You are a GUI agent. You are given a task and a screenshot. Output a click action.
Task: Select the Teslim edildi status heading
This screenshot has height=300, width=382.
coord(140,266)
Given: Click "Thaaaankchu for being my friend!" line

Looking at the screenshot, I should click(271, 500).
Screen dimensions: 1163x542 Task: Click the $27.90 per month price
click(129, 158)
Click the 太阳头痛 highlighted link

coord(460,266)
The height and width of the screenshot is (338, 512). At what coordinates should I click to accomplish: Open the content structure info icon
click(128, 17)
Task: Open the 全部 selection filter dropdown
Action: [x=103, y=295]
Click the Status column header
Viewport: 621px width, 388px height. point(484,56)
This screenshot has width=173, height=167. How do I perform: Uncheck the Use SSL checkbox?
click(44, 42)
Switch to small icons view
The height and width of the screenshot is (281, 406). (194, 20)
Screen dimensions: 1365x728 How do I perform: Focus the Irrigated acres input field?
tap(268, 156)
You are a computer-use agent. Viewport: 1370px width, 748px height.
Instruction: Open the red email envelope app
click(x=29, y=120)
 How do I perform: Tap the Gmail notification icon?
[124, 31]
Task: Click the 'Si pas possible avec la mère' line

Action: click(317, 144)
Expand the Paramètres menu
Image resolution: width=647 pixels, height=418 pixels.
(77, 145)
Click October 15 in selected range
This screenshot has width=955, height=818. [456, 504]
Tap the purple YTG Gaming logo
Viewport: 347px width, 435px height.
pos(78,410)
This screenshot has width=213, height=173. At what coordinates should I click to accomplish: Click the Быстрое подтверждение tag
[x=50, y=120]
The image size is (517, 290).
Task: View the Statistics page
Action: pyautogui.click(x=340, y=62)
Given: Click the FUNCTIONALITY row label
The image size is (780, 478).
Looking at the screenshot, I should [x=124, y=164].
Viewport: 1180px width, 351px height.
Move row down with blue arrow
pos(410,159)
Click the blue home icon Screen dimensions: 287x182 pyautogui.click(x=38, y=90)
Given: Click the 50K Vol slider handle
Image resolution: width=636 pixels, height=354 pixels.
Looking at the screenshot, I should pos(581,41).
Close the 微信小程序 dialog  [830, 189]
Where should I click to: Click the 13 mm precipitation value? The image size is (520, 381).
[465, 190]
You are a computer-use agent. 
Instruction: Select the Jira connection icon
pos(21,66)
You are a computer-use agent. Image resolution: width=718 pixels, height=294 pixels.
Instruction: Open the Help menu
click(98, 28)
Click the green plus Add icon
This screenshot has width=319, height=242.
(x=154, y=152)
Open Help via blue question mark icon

================

* TASK INSTRUCTIONS
Would you please write out, exactly and with no other lines, the stretch of the listing above from the line containing "This screenshot has width=173, height=167." through the line containing "Given: Click the 50K Vol slider handle"?

* YOUR RESPONSE
This screenshot has width=173, height=167. How do I perform: Uncheck the Use SSL checkbox?
click(44, 42)
Switch to small icons view
The height and width of the screenshot is (281, 406). (194, 20)
Screen dimensions: 1365x728 How do I perform: Focus the Irrigated acres input field?
tap(268, 156)
You are a computer-use agent. Viewport: 1370px width, 748px height.
Instruction: Open the red email envelope app
click(x=29, y=120)
 How do I perform: Tap the Gmail notification icon?
[124, 31]
Task: Click the 'Si pas possible avec la mère' line

Action: click(317, 144)
Expand the Paramètres menu
Image resolution: width=647 pixels, height=418 pixels.
(77, 145)
Click October 15 in selected range
This screenshot has width=955, height=818. [456, 504]
Tap the purple YTG Gaming logo
Viewport: 347px width, 435px height.
pos(78,410)
This screenshot has width=213, height=173. At what coordinates should I click to accomplish: Click the Быстрое подтверждение tag
[x=50, y=120]
The image size is (517, 290).
Task: View the Statistics page
Action: pyautogui.click(x=340, y=62)
Given: Click the FUNCTIONALITY row label
The image size is (780, 478).
Looking at the screenshot, I should [x=124, y=164].
Viewport: 1180px width, 351px height.
Move row down with blue arrow
pos(410,159)
Click the blue home icon Screen dimensions: 287x182 pyautogui.click(x=38, y=90)
Given: Click the 50K Vol slider handle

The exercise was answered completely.